#### TASK DETAILS:
I need the lines from the one holding "This screenshot has width=1395, height=868." to the last line of the data below repeated exactly, both included, without pictures.

#### AVAILABLE DATA:
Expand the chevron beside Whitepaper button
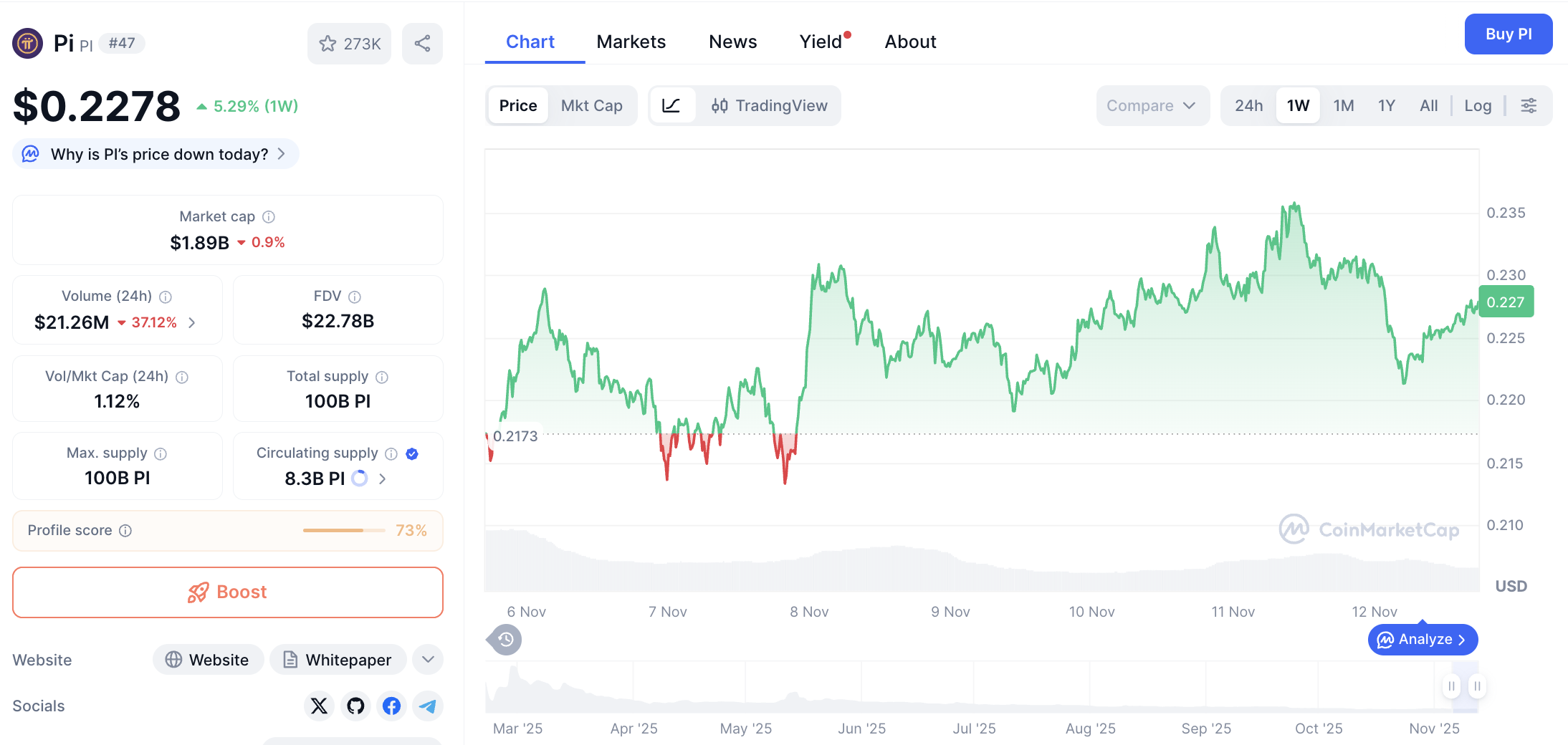The height and width of the screenshot is (745, 1568). 427,659
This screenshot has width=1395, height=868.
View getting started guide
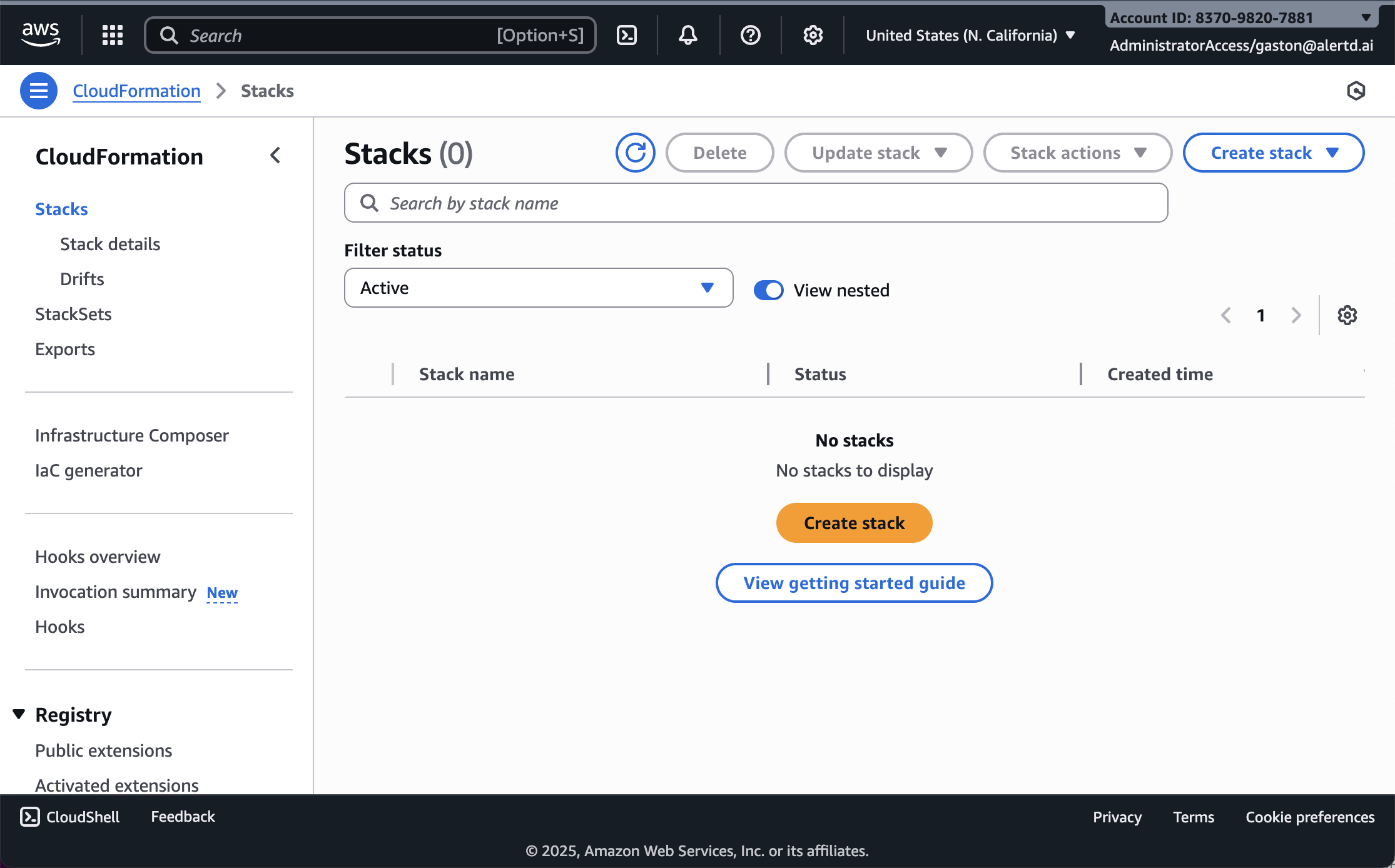(854, 583)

#### WRITTEN REPLY:
This screenshot has width=1395, height=868.
View getting started guide
(854, 583)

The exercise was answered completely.